▶ _Entries shown_
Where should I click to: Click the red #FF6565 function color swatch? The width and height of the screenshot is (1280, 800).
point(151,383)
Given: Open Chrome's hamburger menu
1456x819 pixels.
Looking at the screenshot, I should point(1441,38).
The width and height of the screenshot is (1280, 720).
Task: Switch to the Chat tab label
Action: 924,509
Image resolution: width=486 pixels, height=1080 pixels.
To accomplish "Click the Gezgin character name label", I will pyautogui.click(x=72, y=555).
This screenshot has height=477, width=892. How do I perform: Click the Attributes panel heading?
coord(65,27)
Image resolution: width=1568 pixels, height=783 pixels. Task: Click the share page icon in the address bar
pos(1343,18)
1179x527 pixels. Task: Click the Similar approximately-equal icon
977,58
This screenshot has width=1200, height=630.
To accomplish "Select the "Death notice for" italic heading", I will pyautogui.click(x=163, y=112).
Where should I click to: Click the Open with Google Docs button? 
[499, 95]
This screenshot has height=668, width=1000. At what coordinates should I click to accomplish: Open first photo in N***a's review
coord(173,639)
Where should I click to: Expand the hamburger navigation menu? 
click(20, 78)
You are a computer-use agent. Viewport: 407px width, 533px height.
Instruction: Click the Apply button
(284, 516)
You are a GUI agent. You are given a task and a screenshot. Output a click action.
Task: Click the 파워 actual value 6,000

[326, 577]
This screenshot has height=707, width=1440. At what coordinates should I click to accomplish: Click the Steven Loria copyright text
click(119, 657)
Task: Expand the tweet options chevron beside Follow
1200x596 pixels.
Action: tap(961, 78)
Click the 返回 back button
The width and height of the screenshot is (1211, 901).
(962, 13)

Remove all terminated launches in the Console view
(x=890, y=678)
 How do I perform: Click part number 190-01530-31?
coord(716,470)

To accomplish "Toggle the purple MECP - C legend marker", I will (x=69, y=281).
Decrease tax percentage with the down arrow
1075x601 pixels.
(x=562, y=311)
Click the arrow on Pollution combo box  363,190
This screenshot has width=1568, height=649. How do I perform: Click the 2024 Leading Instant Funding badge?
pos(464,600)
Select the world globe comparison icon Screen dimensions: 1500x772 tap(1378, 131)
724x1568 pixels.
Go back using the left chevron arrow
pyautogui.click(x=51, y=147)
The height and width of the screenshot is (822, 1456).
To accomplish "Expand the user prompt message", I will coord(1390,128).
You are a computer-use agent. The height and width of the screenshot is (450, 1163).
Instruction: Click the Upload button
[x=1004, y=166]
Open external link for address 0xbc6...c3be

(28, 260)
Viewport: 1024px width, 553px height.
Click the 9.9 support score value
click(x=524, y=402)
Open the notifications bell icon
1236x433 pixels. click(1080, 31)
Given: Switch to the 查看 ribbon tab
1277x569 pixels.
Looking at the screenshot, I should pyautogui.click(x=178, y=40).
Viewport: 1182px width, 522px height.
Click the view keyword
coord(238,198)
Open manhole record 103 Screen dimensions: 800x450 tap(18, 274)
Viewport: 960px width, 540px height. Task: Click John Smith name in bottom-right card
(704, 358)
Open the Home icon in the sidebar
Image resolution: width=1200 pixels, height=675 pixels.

▶ _To do_
All of the data above needs to be transcribed verbatim.

▶ _Completed exercise_
Where should I click to: Click the red #FF6565 function color swatch? The width and height of the screenshot is (1280, 800).
point(151,383)
Given: Open Chrome's hamburger menu
1456x819 pixels.
Looking at the screenshot, I should point(1441,38).
The width and height of the screenshot is (1280, 720).
Task: Switch to the Chat tab label
Action: 924,509
Image resolution: width=486 pixels, height=1080 pixels.
To accomplish "Click the Gezgin character name label", I will pyautogui.click(x=72, y=555).
This screenshot has height=477, width=892. How do I perform: Click the Attributes panel heading?
coord(65,27)
Image resolution: width=1568 pixels, height=783 pixels. Task: Click the share page icon in the address bar
pos(1343,18)
1179x527 pixels. Task: Click the Similar approximately-equal icon
977,58
This screenshot has width=1200, height=630.
To accomplish "Select the "Death notice for" italic heading", I will pyautogui.click(x=163, y=112).
Where should I click to: Click the Open with Google Docs button? 
[499, 95]
This screenshot has height=668, width=1000. At what coordinates should I click to accomplish: Open first photo in N***a's review
coord(173,639)
Where should I click to: Expand the hamburger navigation menu? 
click(20, 78)
You are a computer-use agent. Viewport: 407px width, 533px height.
Instruction: Click the Apply button
(284, 516)
You are a GUI agent. You are given a task and a screenshot. Output a click action.
Task: Click the 파워 actual value 6,000

[326, 577]
This screenshot has height=707, width=1440. At what coordinates should I click to accomplish: Click the Steven Loria copyright text
click(119, 657)
Task: Expand the tweet options chevron beside Follow
1200x596 pixels.
Action: tap(961, 78)
Click the 返回 back button
The width and height of the screenshot is (1211, 901).
(962, 13)

Remove all terminated launches in the Console view
(x=890, y=678)
 How do I perform: Click part number 190-01530-31?
coord(716,470)

To accomplish "Toggle the purple MECP - C legend marker", I will (x=69, y=281).
Decrease tax percentage with the down arrow
1075x601 pixels.
(x=562, y=311)
Click the arrow on Pollution combo box  363,190
This screenshot has width=1568, height=649. How do I perform: Click the 2024 Leading Instant Funding badge?
pos(464,600)
Select the world globe comparison icon Screen dimensions: 1500x772 tap(1378, 131)
724x1568 pixels.
Go back using the left chevron arrow
pyautogui.click(x=51, y=147)
The height and width of the screenshot is (822, 1456).
To accomplish "Expand the user prompt message", I will coord(1390,128).
You are a computer-use agent. The height and width of the screenshot is (450, 1163).
Instruction: Click the Upload button
[x=1004, y=166]
Open external link for address 0xbc6...c3be

(28, 260)
Viewport: 1024px width, 553px height.
Click the 9.9 support score value
click(x=524, y=402)
Open the notifications bell icon
1236x433 pixels. click(1080, 31)
Given: Switch to the 查看 ribbon tab
1277x569 pixels.
Looking at the screenshot, I should pyautogui.click(x=178, y=40).
Viewport: 1182px width, 522px height.
Click the view keyword
coord(238,198)
Open manhole record 103 Screen dimensions: 800x450 tap(18, 274)
Viewport: 960px width, 540px height. Task: Click John Smith name in bottom-right card
(704, 358)
Open the Home icon in the sidebar
Image resolution: width=1200 pixels, height=675 pixels.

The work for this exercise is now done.